PlanetP uses gossiping to robustly disseminate new information and to maintain a loosely replicated database across all the nodes.
We have shown that changes to replicated data consistently reach all on-line members within several minutes even when the communal membership changes at a fast speed. Further, synchronizing a global database, like the global directory, using our gossiping algorithm requires only a modest amount of bandwidth. We have used a challenging environment, where a heterogeneous P2P community shares only text documents and is constantly adding new files to predict performance in a worst case scenario.
We deliberately study a very weakly structured system because tight coordination is likely difficult and costly in large distributed and dynamic communities [64]. Fundamentally, our approach only depends on nodes managing their individual excess storage in a fair manner and having approximate data about replica-to-node mapping and average node availability. The need for information on replica-to-node mapping is obvious. With respect to node availability, without this information, a replication algorithm cannot differentiate between nodes with very different availabilities and thus it may under- or over-replicate files. Beyond this loosely synchronized global state, all decisions are local and autonomous. Of course, one can increase the level of coordination between nodes to increase the efficiency of the system in utilizing storage and bandwidth. In essence, we seek to conservatively estimate the amount of storage required to provide a practical availability of 99.9%, which, as already mentioned, is comparable to today's web services.
Our studies show that it is possible to increase availability of shared data to practical levels, e.g., 99.9%, using a decentralized algorithm where members operate autonomously with little dependence on the behaviors of their peers. We study the performance of our algorithm for three distinct environments, modeled using data published from earlier studies of a corporate environment [11], the Napster and Gnutella file sharing communities [88], and a file sharing community local to students of our University.
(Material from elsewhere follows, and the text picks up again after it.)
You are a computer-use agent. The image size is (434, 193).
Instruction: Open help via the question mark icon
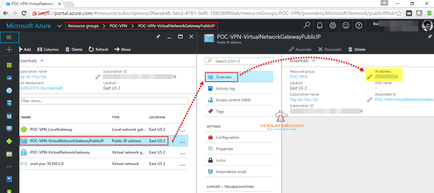(359, 25)

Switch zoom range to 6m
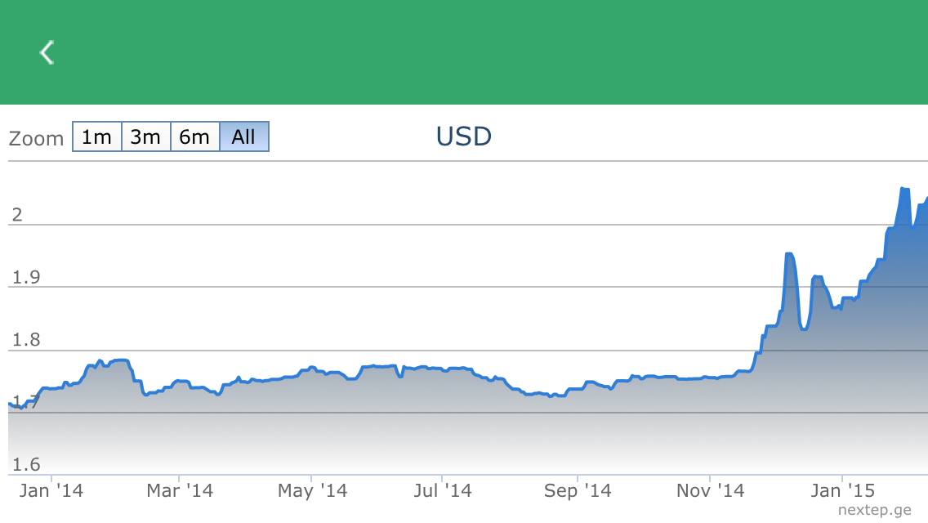point(195,137)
In our replication approach, each member of a community hoards some subset of the shared files entirely on their local storage, called the member's hoard set, and pushes replicas of its hoard set to nodes with excess storage using an erasure code. We propose such a structure to support disconnected access to shared data. In loosely organized applications such as current file sharing, hoarding is uncoordinated and entirely driven by members' need for disconnected access. In more tightly organized applications, such as a file system, the application can coordinate the division of the shared data set among individuals' hoard sets, in essence dividing the responsibility for ensuring the availability of the shared data.
To simplify our description, we introduce a small amount of terminology. We call a member that is trying to replicate an erasure-coded fragment of a file the replicator and the node that the replicator is asking to store the fragment the target. We call the excess storage space contributed by each member for replication its replication store. (Note that we do not include replication via hoarding as part of the replication store.) We assume that each file is identified by a unique ID. Finally, when we say ``the availability of a fragment,'' we are referring to the availability of the file that the fragment is a piece of.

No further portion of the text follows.